The hearing officer did not err in determining that the claimant satisfied the requirement of making a good faith job search during the relevant qualifying period. The carrier contends that the hearing officer erred in so finding because the claimant did not document a search for employment in each week of the qualifying period as is required in Tex. W.C. Comm’n, 28 TEX. ADMIN. CODE § 130.102(e) (Rule 130.102(e)). After reviewing the documented job search efforts attached to the claimant’s Application for [SIBs] (TWCC-52), we find no merit in the assertion that the claimant did not document a search for employment in each week of the qualifying period for the 10th quarter. The other factors raised by the carrier in challenging the claimant’s job search efforts were all matters for the hearing officer, as the fact finder, to consider and determine their significance in evaluating the evidence before her. Nothing in our review of the record reveals that the hearing officer’s good faith determination is so against the great weight of the evidence as to be clearly wrong or manifestly unjust. As such, that determination will not be disturbed on appeal. Cain v. Bain, 709 S.W.2d 175, 176 (Tex. 1986).

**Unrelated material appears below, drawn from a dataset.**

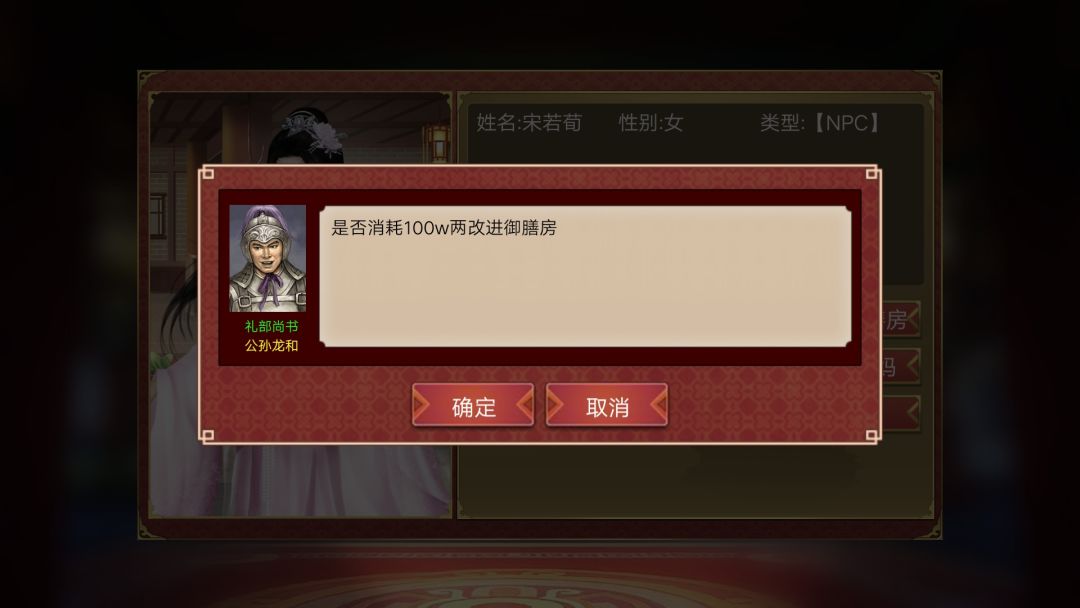Select the yellow 公孙龙和 name label

tap(271, 346)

The carrier also challenges the hearing officer’s direct result determination, arguing that because the claimant turned down a job offer in the 9th quarter, she cannot prevail on the direct result criterion. Although the carrier does not specifically cite the provision, it appears that the carrier is arguing that a bona fide offer of employment was made in the 9th quarter pursuant to Section 408.144(c). The evidence offered to prove that the alleged bona fide offer was made falls far short of establishing the requirements to prove a bona fide offer of employment. As such, we find no merit in the carrier’s assertion that the hearing officer erred in finding that the claimant’s unemployment was a direct result of her impairment from the compensable injury during the qualifying period for the 10th quarter.
The hearing officer’s decision and order are affirmed.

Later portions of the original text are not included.